A new breed of therapist is seeking to heal “the mentally ill not with talk and drug therapy but by releasing troublesome or malevolent spirits who have attached themselves to their victims,” writes California State University professor Stanford Betty in the National Catholic Reporter (Dec. 28).
These therapists are not religious healers, but secular and often licensed psychologists and psychiatrists, “who have discovered, often by accident, that this new therapy works better than what they learned in medical or graduate school.” What is called “spirit release” therapy teaches that drugs only mask symptoms and talk therapy does not solve deeply rooted problems. The bible of the movement, William Baldwin’s 1995 book, Spirit Releasement Therapy: A Technique Manual, deals with spirits in a more conciliatory manner than religious exorcists, seeking to heal both these entities and the victims to whom they are attached, writes Betty.

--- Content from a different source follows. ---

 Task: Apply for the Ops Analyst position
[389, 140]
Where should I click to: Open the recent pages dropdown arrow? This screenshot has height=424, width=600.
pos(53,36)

Such spirits may come in the form of “earthbound” entities, which are departed ones still attached to people or vices they have left behind or “dark force entities” that have evil intent towards their victims. But both kinds of entities can be coaxed out of their victims and then “released into the light.” Betty writes that the proponents of spirit release therapy believe that everyone at one time or another has been inflicted with spirits. This claim is made on the basis of hypnosis sessions with their patients. The therapists often say that they discovered these entities by accident during the normal course of therapy, and some, such as West Virginia psychiatrist Shakuntala Modi, are not even sure that they actually exist.
Yet all the therapists agree that treating spirits as if they were real is “often the key to a startlingly quick recovery,” writes Betty. Spirit release therapy is said to be practiced by the credentialed and non-credentialed therapists and healers. William Woolger, a well-known transpersonal psychologist, sees the movement as the “next and essential stage in the development of psychology, a kind or return to the source.”